Dan Kieren looks at real problems and talks to the people who are trying to do something about them. Not the politicians, the professionals or anyone in power, but the people who are standing up for what they believe in - despite having no real voice and despite being at odds with a government whose current thinking labels them as crackpots and troublemakers.

If you're despairing at the current state of the UK, if you have even an inkling of a doubt that the government has its citizens' best interests at heart or if you've ever wondered at the sheer crassness of the legal system, then read this book.

It's refreshingly truthful, funny, warm and full of commonsense.

The more people that read this the better!5
Having been concerned about the erosion of civil liberties, particularly in the light of the recent 42-day detention issue, I saw this and couldn't resist: and the situation is worse than I feared!

This book is funny, but it's also scary; it shows us how we're sleepwalking in (not into, in: we're already there) a situation where anyone can be stopped and searched for no reason (the Government enacted legislation enabling the police to stop and search anyone for no reason under exceptional circumstances for a month at a time: that legislation has been renewed every month in Greater London since 2002!)

He also lists the ten most ridiculous laws, not saying that they are rdiculous per se, but that the heavy-handed and ill-thought-out laws have unintended and ridiculous consequences:

'Sex Offences Act 2003... Section 9 prohibits sexual contact with a child (obviously not ridiculous) 'but when applied with Section 13... it actually makes it a criminal offence for two teenagers to snog'. This was bad enough, but when I mentioned it in passing to a solicitor friend, she said that she had personally dealt with people actually prosecuted for, basically, a teenage snog in the park.'

It's a real eye-opener. Anyone who has given any thought at all to the disregarding of 800 years of legal rights as enshrined in the Magna Carta will read this and realise that it's much worse than they thought.

A wise book5
I'll be honest: I didn't expect much from this book. I thought it would be entertaining enough; offbeat, amusing, with doses of snarky political observation. It certainly delivered on those counts, and for much of the journey I was lulled by the unpretentious clarity of Kieran's style into thinking there would, indeed, be nothing more.

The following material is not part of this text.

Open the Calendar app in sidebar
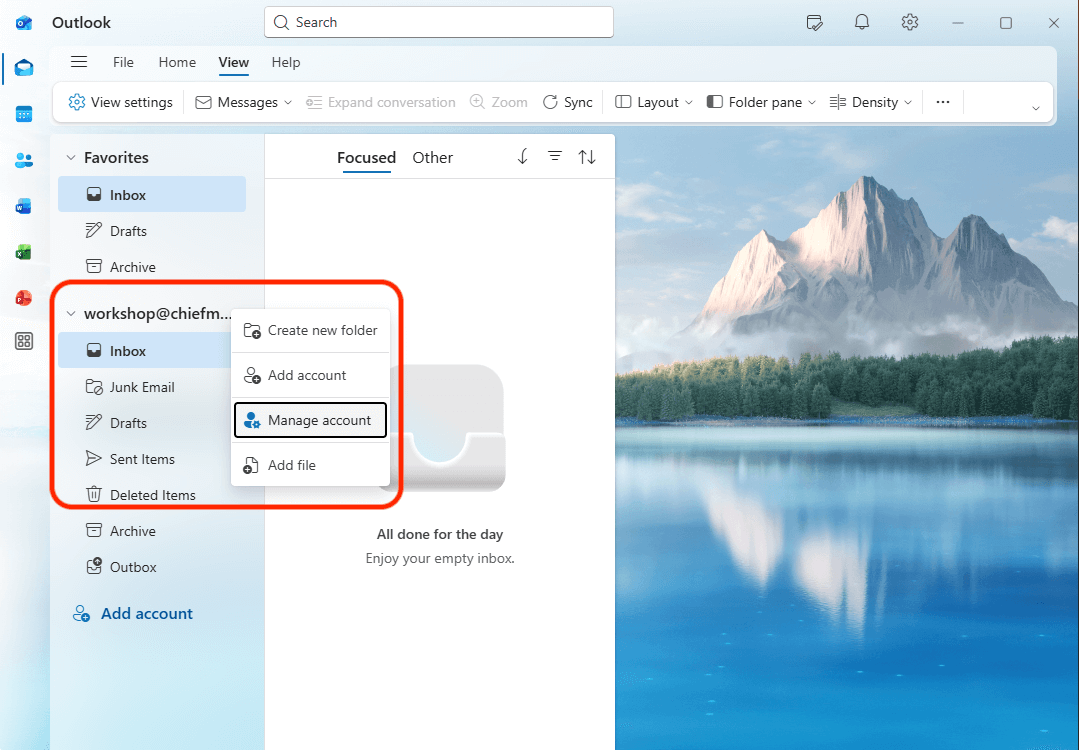The width and height of the screenshot is (1079, 750). coord(24,114)
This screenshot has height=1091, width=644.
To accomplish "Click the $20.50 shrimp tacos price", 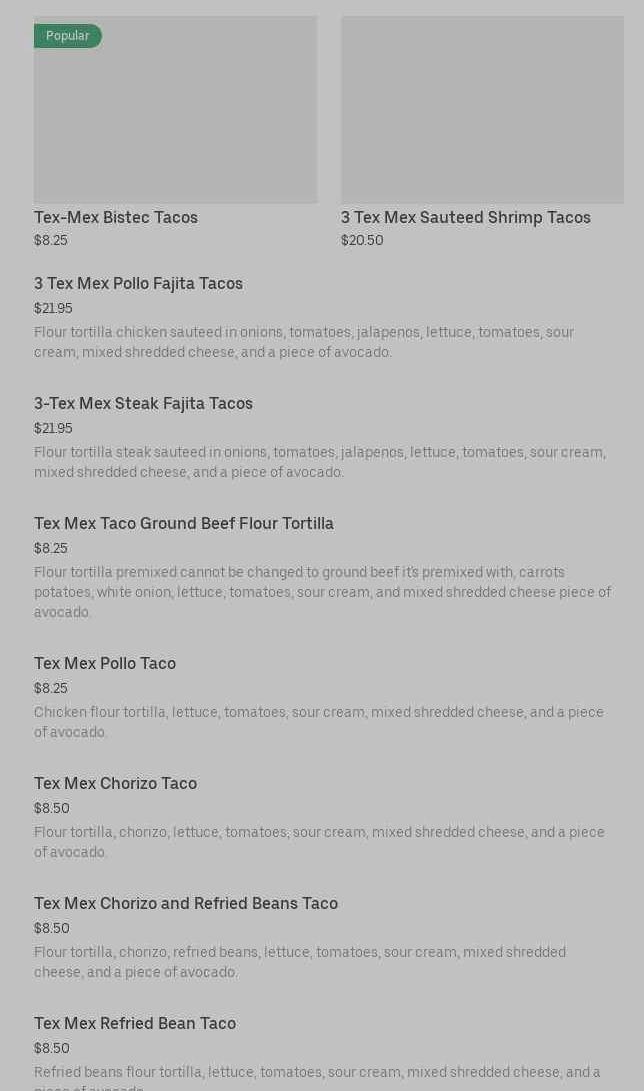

But (of course) I was wrong. I Fought the Law is more than entertaining; it's also wise. It is clear-eyed in its assessment of how badly Britain's communities need fixing, and espouses an uncomfortable and far-reaching solution which is self-consciously at odds with so many of our other current cultural influences, but it is also radically hopeful about the possibility of social change. It centres personal action, individual empowerment and individual connections, at the heart of political progress. And so despite all my preconceptions, I actually found this book remarkably inspiring. I'd strongly recommend it.